Funding your crop farm
Smallholdings and farms are an essential part of the British economy. The ability to produce food is essential - Britain currently imports around 40% of the food we eat - and the importance of crop farming is likely to increase if Brexit changes the rules under which the food production industry operates.
This means that government subsidies can be made available for those who want to set up and operate a crop growing business. But despite these subsidies, farmers still face financial challenges. The cost of land is high, casual labour can be difficult to find, and the seasonal aspect of crop farming, with long periods of no income waiting for harvesting can cause major problems.
In this article, we'll look at the various ways to fund your business.
Whether you are thinking about setting up a farming operation or are already established, there may be grant money available.

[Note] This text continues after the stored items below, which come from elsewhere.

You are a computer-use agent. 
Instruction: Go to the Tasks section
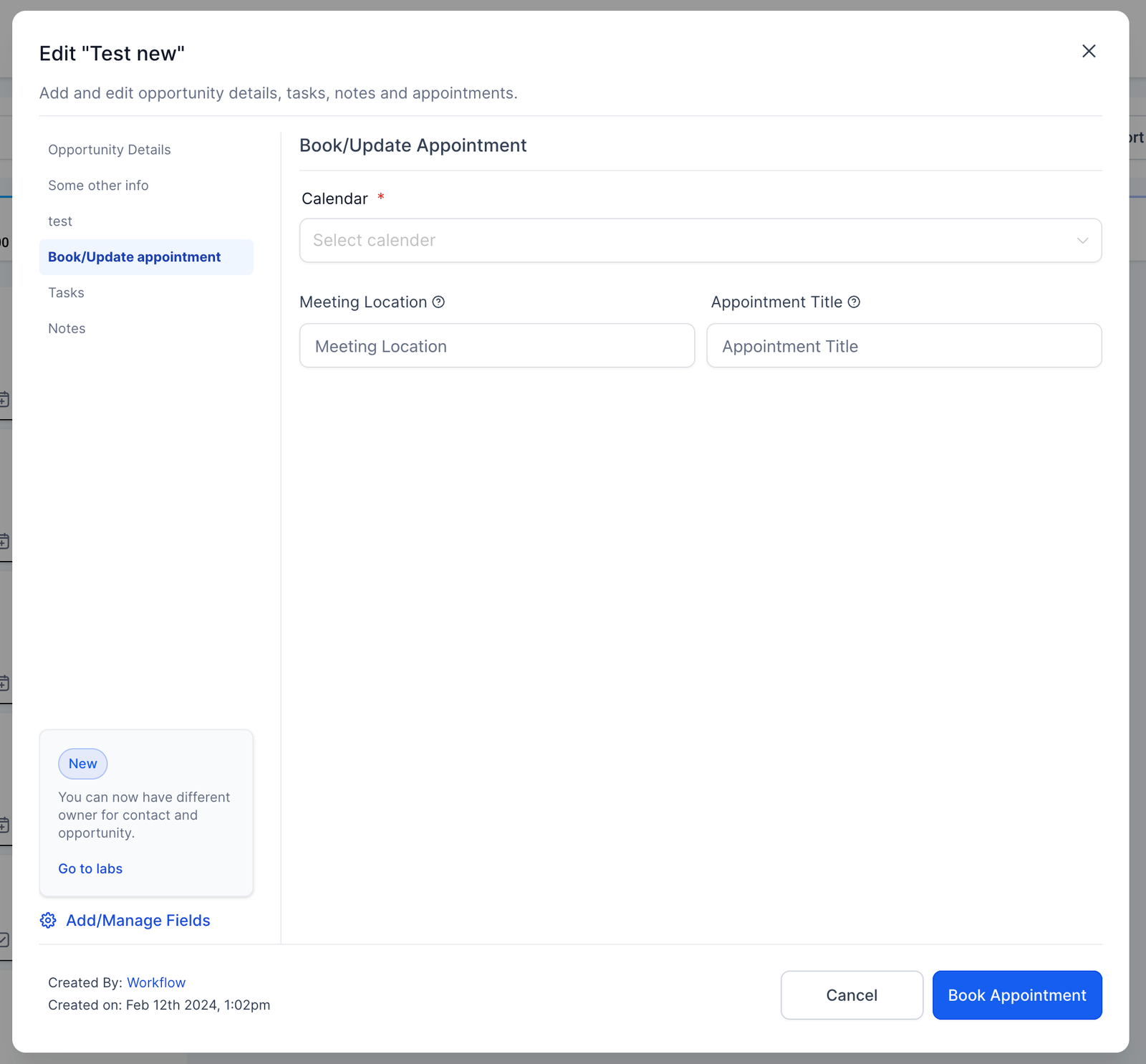[x=66, y=293]
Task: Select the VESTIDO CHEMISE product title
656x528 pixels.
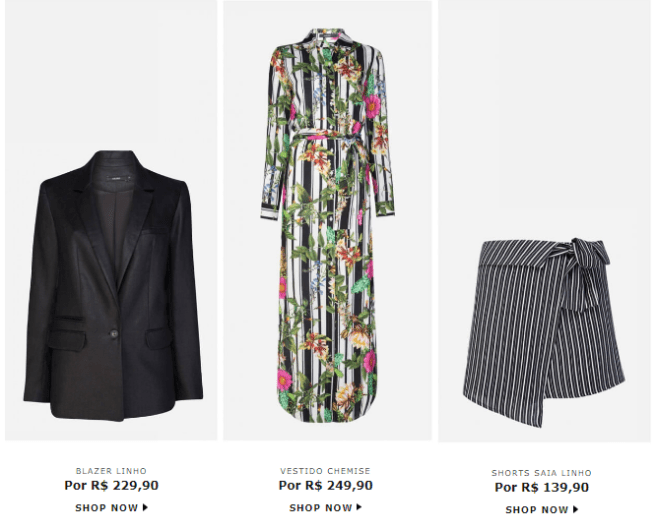Action: pyautogui.click(x=325, y=471)
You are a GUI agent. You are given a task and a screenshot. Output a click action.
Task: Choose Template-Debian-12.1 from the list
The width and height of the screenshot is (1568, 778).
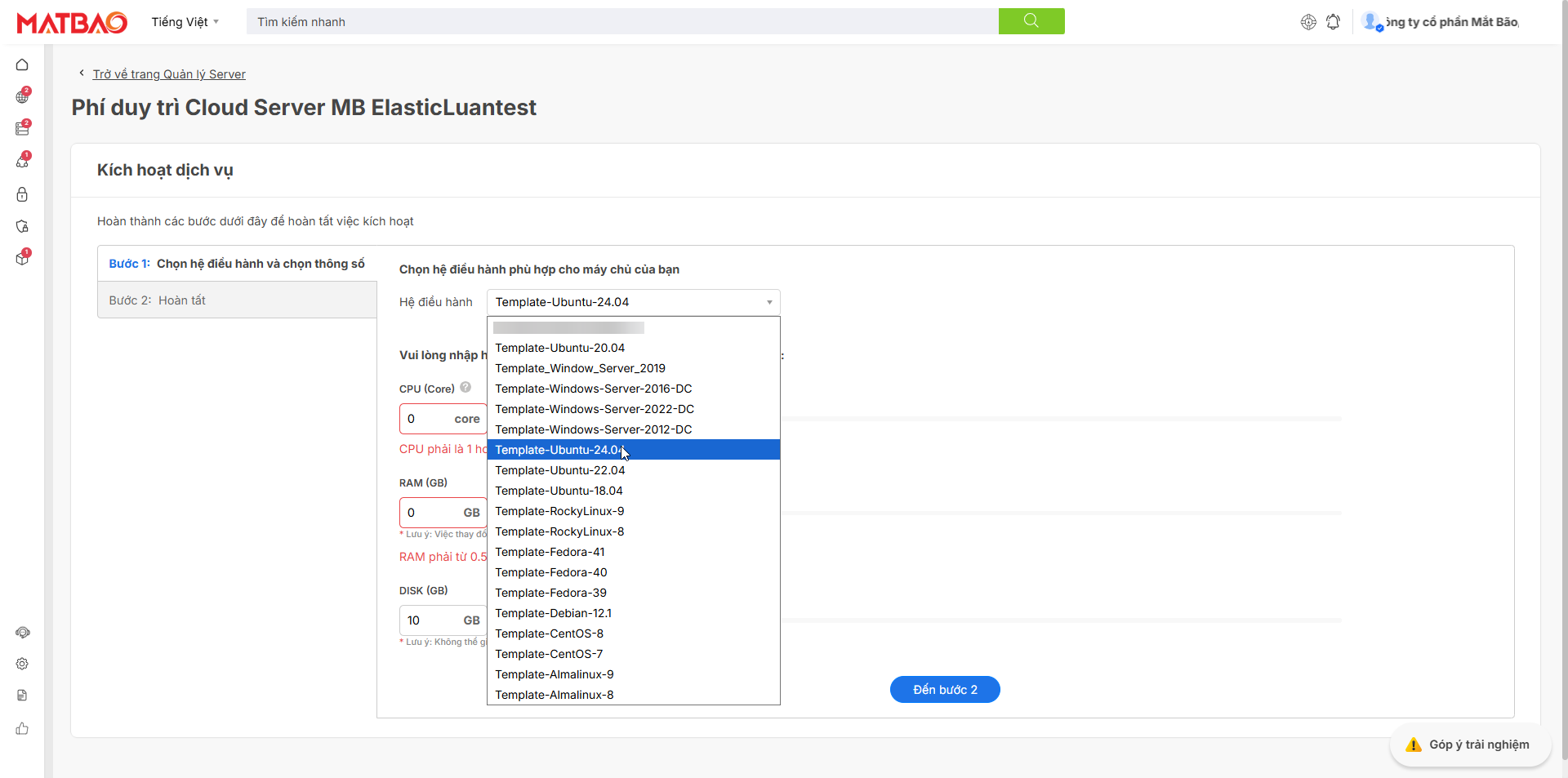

“With a smallholding, you don’t think about getting a government grant. But the money is there if you go after it - and you can’t afford not to look at it.”
Many smallholders miss out on this type of funding and believe that the whole system is for much bigger farms with hundreds of acres. They feel grants and subsidies are just not for them; the paperwork is too complicated, the rules are too limiting. However, with the declining numbers and the increasing average age of British farmers, there are schemes throughout the UK to promote new entrants into farming. If you are starting a smallholding it may well be worth checking if you are eligible.

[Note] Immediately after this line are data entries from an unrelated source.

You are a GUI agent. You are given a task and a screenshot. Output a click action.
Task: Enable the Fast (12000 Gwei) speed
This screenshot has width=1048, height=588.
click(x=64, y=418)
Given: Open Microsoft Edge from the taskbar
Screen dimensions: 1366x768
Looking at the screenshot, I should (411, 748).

“You can’t run a successful farm business on a shoestring. There are costs to cover all year round - you need to have the cash to pay them.”

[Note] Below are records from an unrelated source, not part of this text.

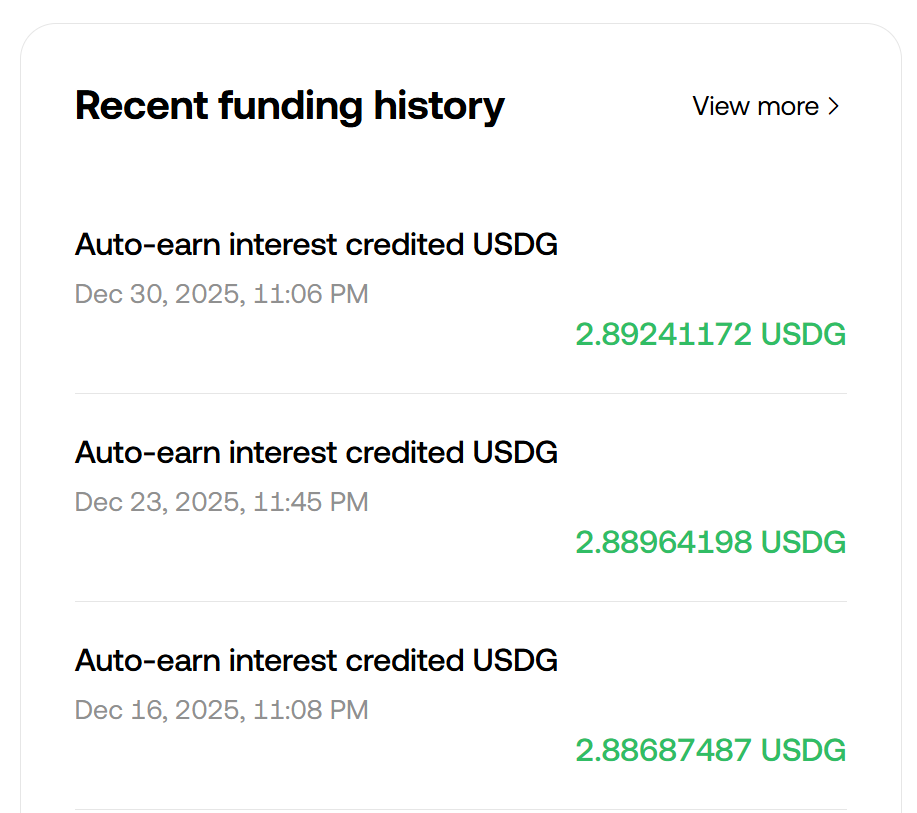Click the 2.89241172 amount value
917x813 pixels.
tap(663, 334)
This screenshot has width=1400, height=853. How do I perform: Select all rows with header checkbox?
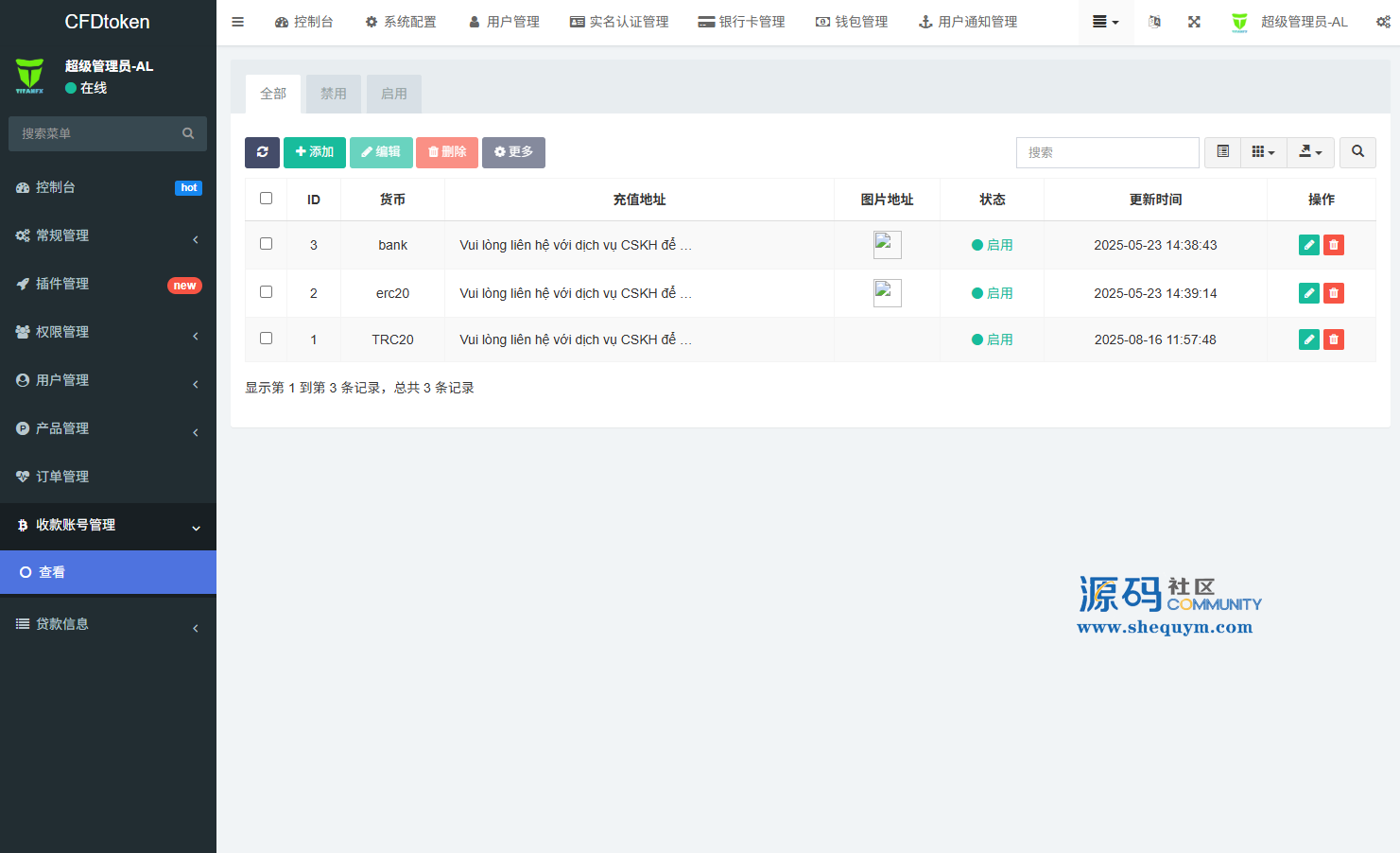266,199
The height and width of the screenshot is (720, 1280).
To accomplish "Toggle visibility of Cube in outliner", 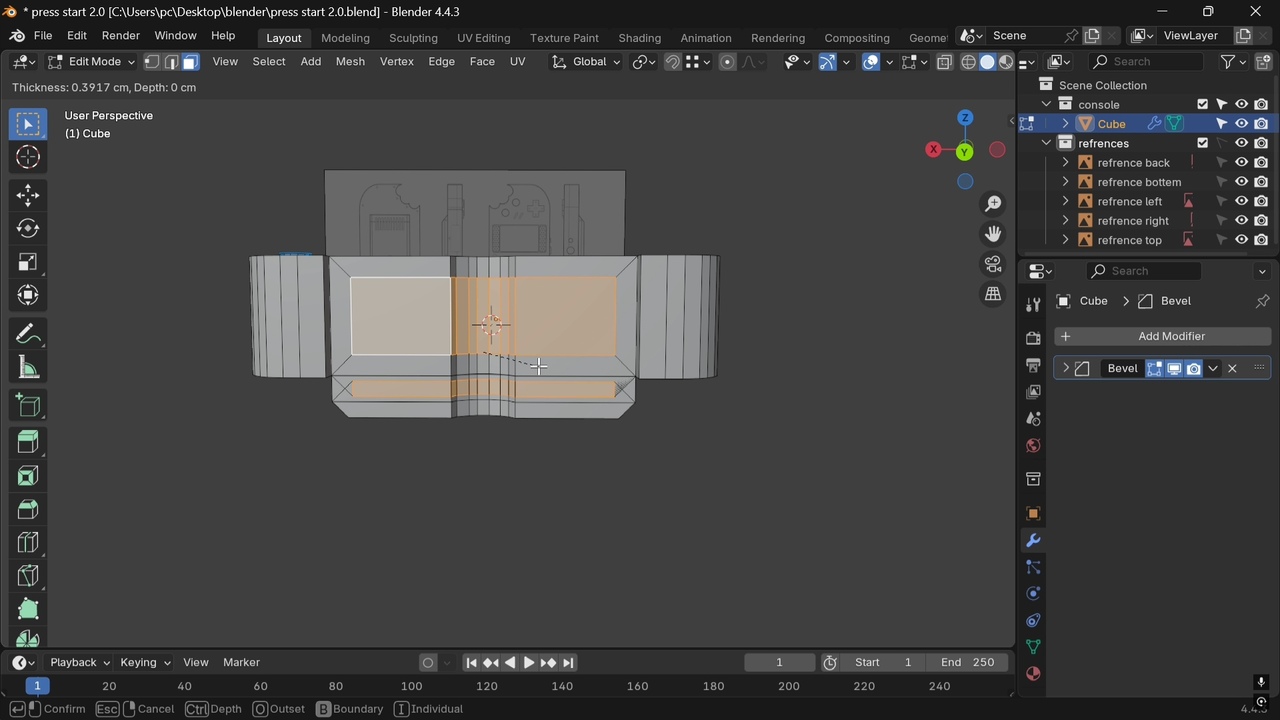I will pyautogui.click(x=1241, y=124).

Perhaps more relevant to most smallholders is the separate New Entrants start-up grant scheme, with a flat rate £11,500 grant. A minimum of three hectares of land is required, with a detailed four-year business plan to show that a £450 to £7700 output could be achieved. Regular inspections will take place over the four years, to ensure the business plan is being followed.
There are also grants available for those farming on a larger scale.
In England, the focus is on young farmers under 40, who are entitled to an extra 25% on their BPS subsidies. In Wales, the Young Entrants Support Scheme (YESS) also offers grants to improve farm infrastructure.
In Scotland, there is a similar Young Farmers Start-up Grant scheme, aimed at farmers aged 16 to 40 with agricultural qualifications or a minimum of five years’ experience, working three or more hectares. You will need to draw up a full five-year business plan and, if successful, you could receive grants of up to £54,000.
“We are all worried about the changes that come if we are leaving Europe. It's best to get the cash you need agreed as soon as possible - it might not be there forever.”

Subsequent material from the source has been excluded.